The cause of recession is typically multi-factorial and has to be assessed in detail. Known causes include;
- Thin gums.
- Mechanical trauma
- Tooth position.
- Orthodontic therapy.
- Restoration margins which are very close to or beneath the gum.
- Periodontal disease.
How is gum recession
In the first instance gum recession can be managed through deep cleaning of the affected area and careful control of the causative factors. You will be carefully instructed in oral hygiene techniques which do not traumatise the delicate gum tissue by our hygienists and periodontists.
In some cases recession may not require intervention. Provided the risk factors have been brought under control and you are regularly seeing a professional for maintenance therapy it is possible to prevent progression.
However, there may be instances where a site may be highly susceptible to progressive recession without intervention. The consequences of progressive recession may ultimately lead to increasing sensitivity, pain and in extreme circumstances, tooth-loss.
What type of surgery is used to treat gum recession?
There are a variety of different approaches to managing recession and they will be explained to you in detail during your consultation with a specialist periodontist.
You will be given a detailed report with a full description of the different management options, appointment schedule and financial breakdown.
Epithelialized Free-Gingival Graft
This technique is a well-known means to increasing the thickness of the gum, and in particular the amount of attached tissue which is ‘keratinised’. It is believed that having thick attached keratinised tissue is beneficial to preventing recession It is typically performed in areas which are not readily visible when smiling and where it is unpredictable that we can achieve complete root coverage.
A recipient site is prepared in the region of recession.
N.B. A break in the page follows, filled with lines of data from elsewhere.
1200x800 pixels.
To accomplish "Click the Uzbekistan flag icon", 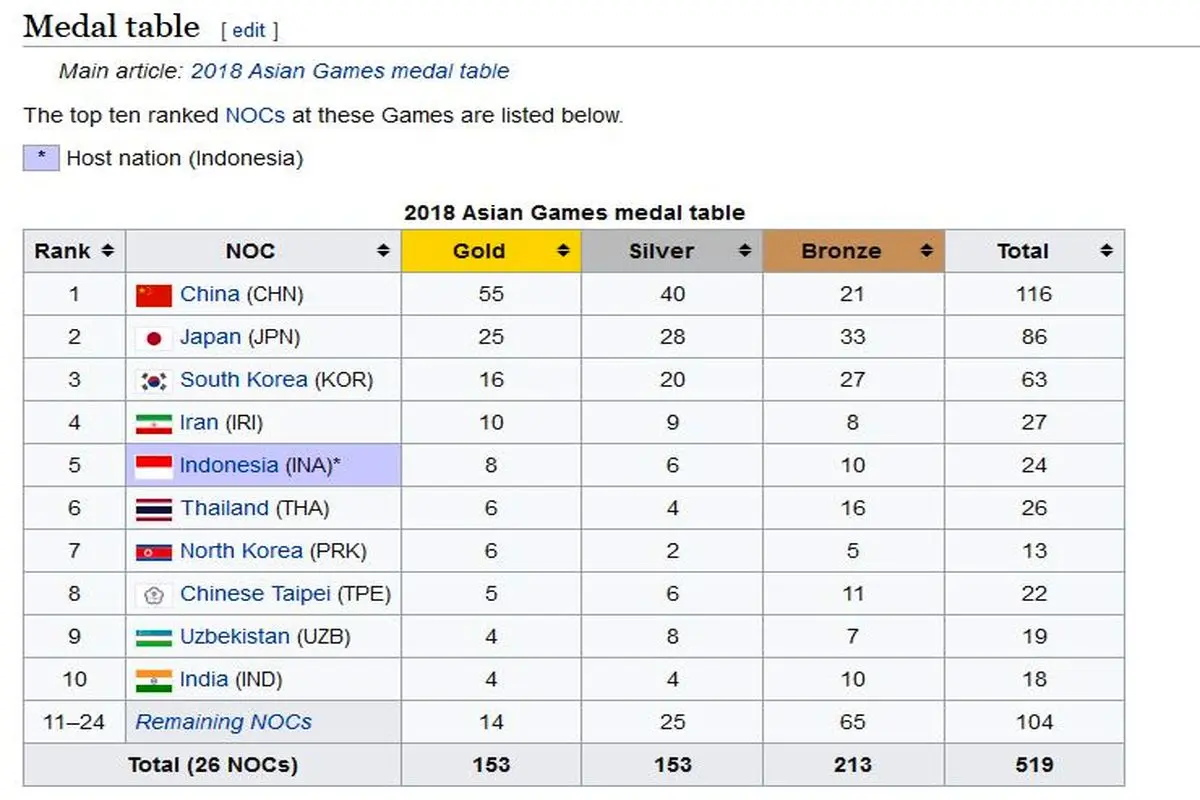I will pyautogui.click(x=154, y=638).
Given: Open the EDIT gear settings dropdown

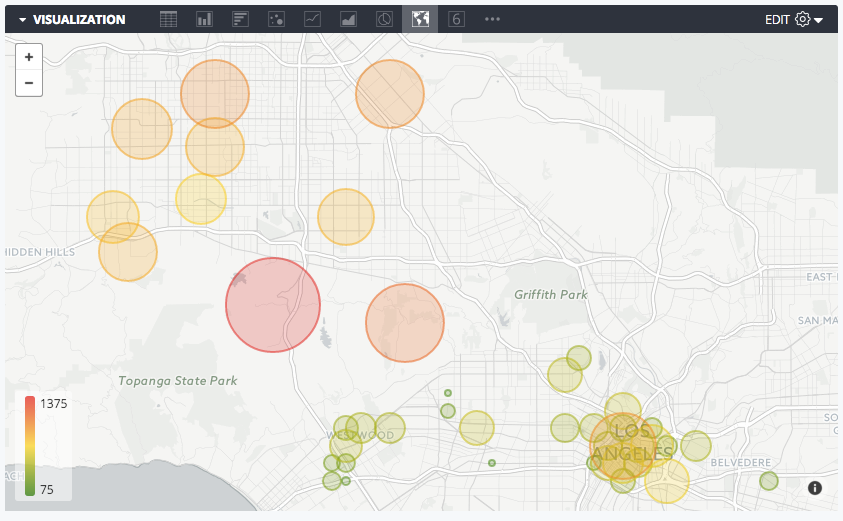Looking at the screenshot, I should click(808, 19).
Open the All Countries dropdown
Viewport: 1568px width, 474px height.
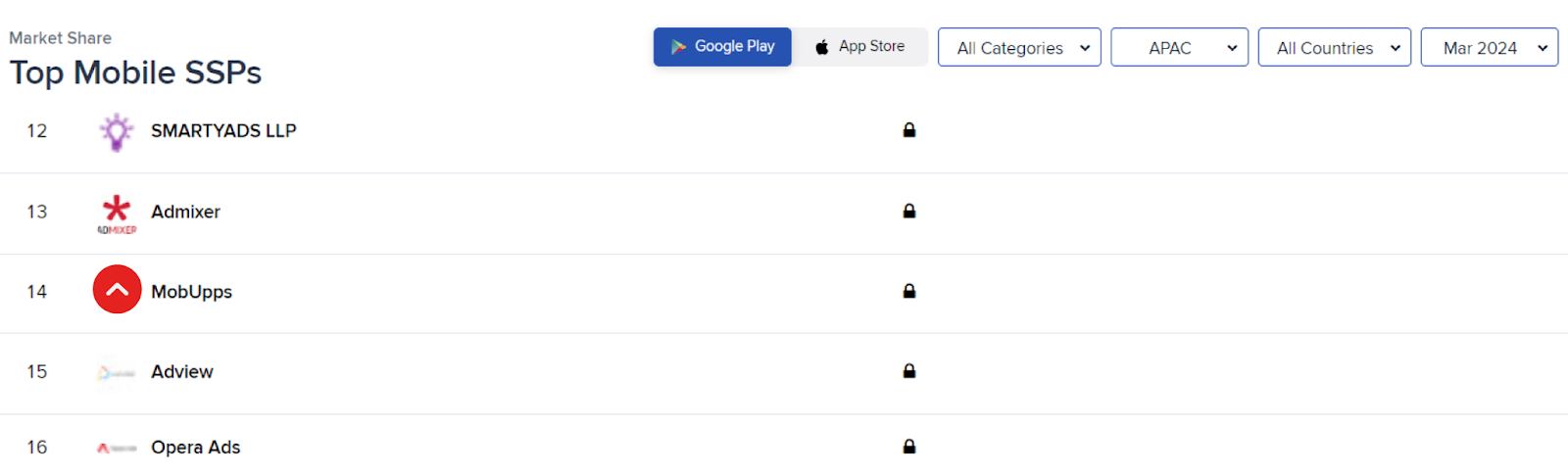(x=1335, y=47)
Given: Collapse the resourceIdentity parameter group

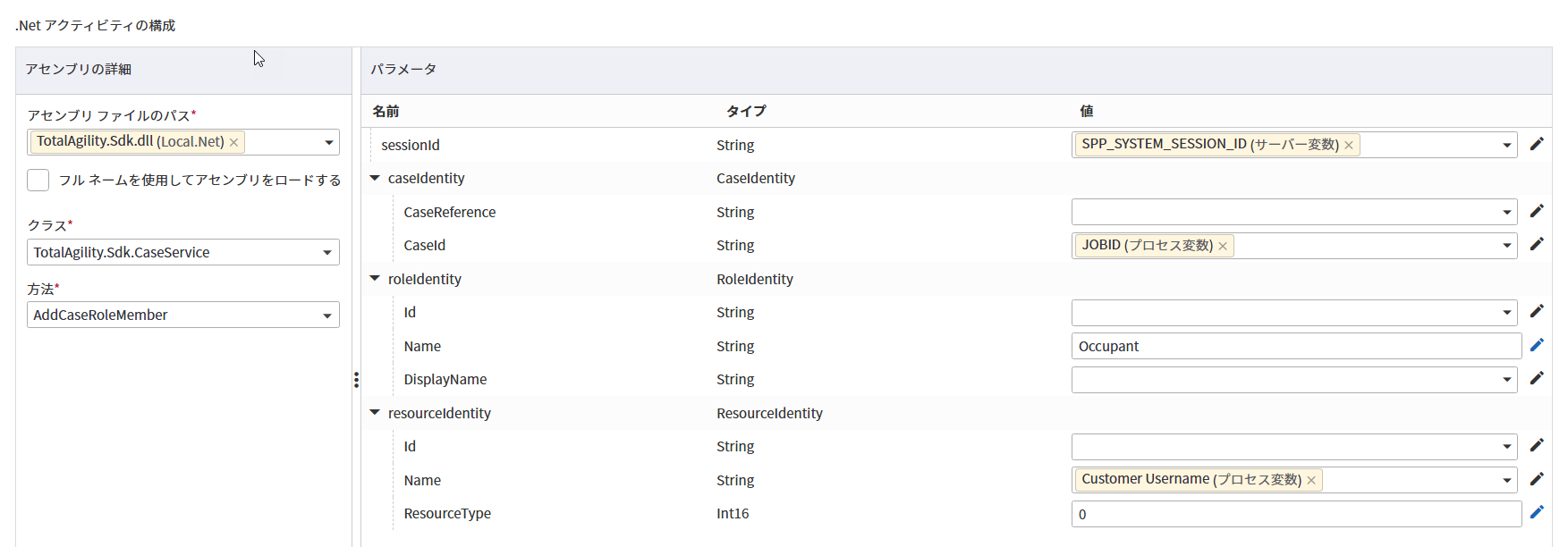Looking at the screenshot, I should point(375,413).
A donor site of gum is taken from your palate and carefully sutured to the recipient site for a minimum of two weeks. If the graft successfully heals, we can observe an increase the tissue thickness as the site matures over the following year.
In some cases, we may elect to perform a second procedure to ‘advance’ the healed grafted site to achieve root coverage.
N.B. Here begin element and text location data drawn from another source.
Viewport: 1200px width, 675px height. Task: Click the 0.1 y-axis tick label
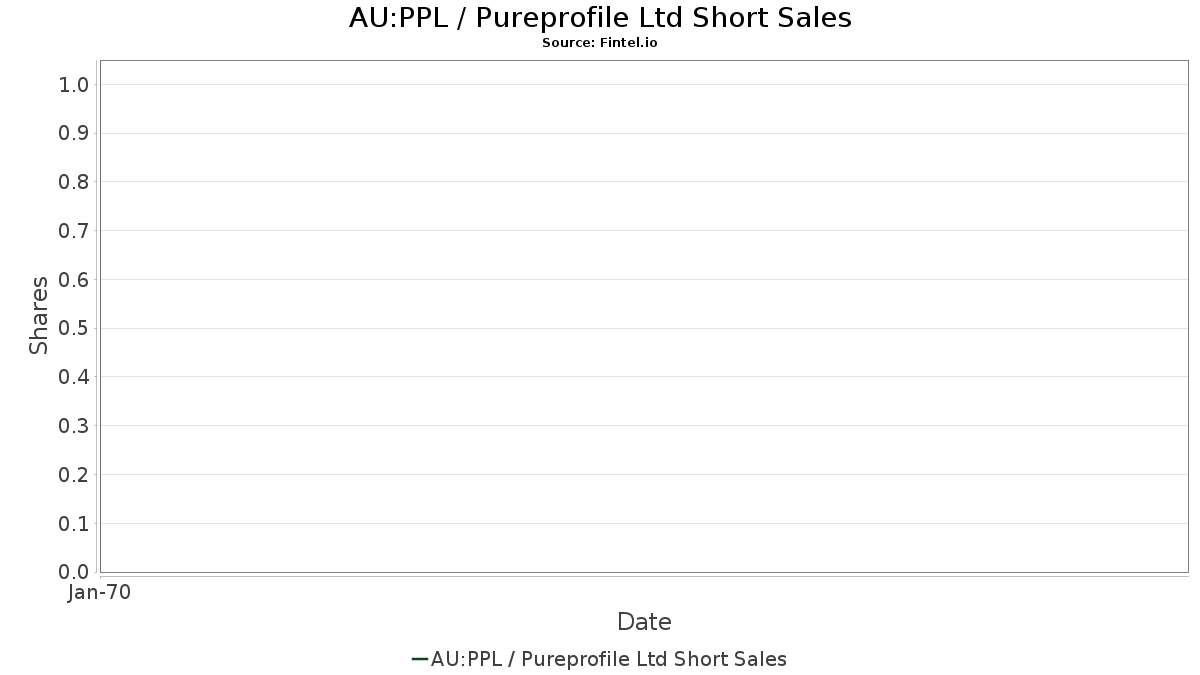(75, 524)
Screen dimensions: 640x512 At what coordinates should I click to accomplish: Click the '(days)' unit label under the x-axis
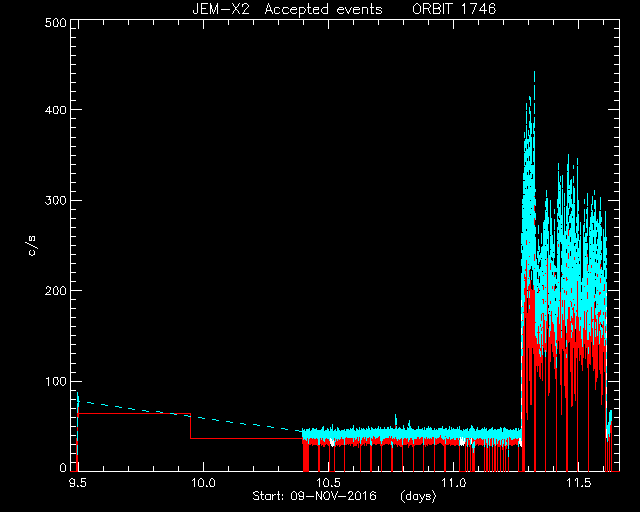pos(418,496)
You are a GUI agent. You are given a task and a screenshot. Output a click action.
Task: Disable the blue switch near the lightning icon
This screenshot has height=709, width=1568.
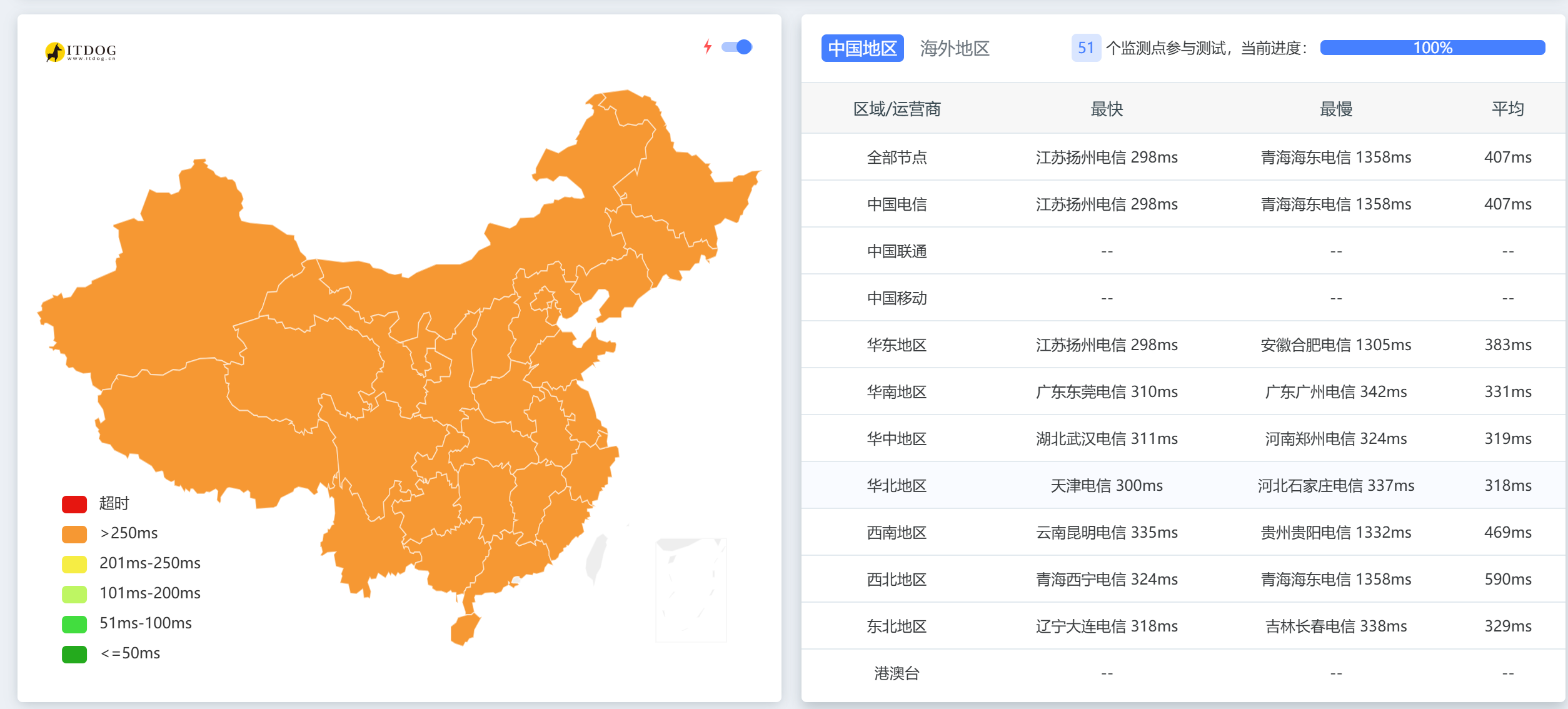pyautogui.click(x=737, y=46)
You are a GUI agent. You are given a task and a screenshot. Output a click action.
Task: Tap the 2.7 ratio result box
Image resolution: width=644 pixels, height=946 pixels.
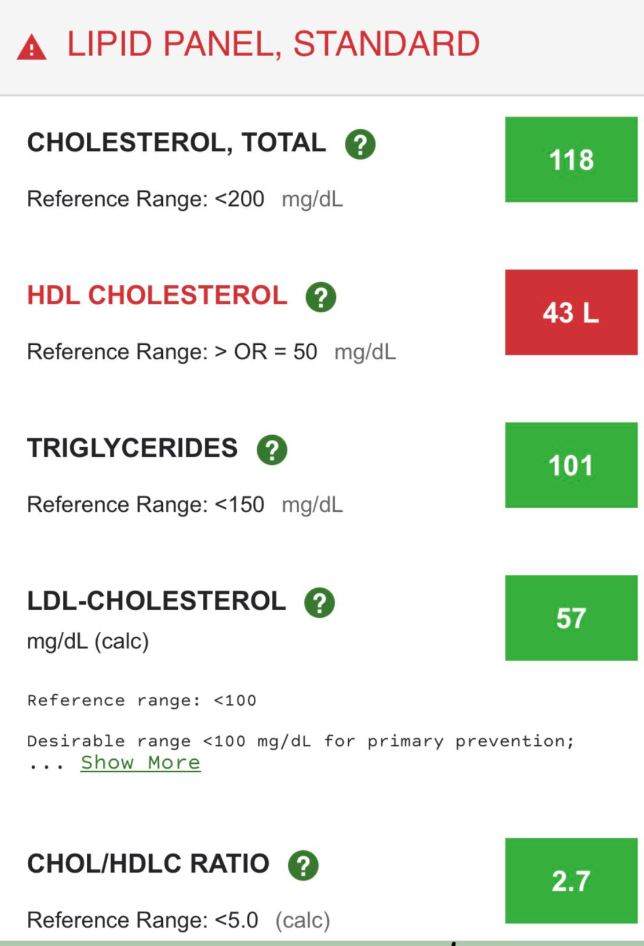point(571,880)
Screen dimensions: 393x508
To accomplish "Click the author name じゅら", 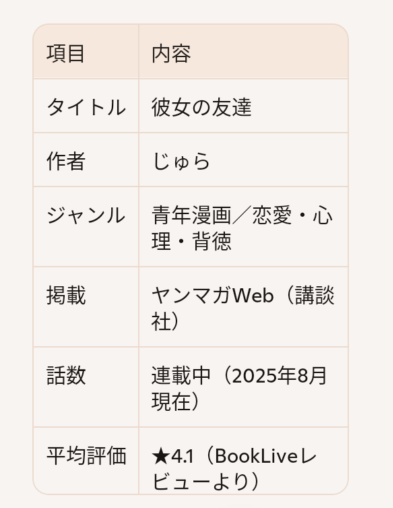I will (x=181, y=161).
De-epithelialized Connective Tissue Graft and Coronally Advanced Flap
Alternative graft sources
Animal derived alternatives (xenografts) may on occasion be suggested if there is a clear clinical indication and have been shown to be successful when utilised in the correct manner. Such grafts are typically of porcine (pig) origin.
Key points about gum recession
- Gum recession is not something that simply occurs with old age.
- The underlying cause of recession needs to be addressed through modification of tooth brushing routines and habits.
- Gum recession is frequently managed conservatively through preventive measures.
- More advanced surgical procedures are available and may be necessary to manage recession defects, for both aesthetic and preventive reasons.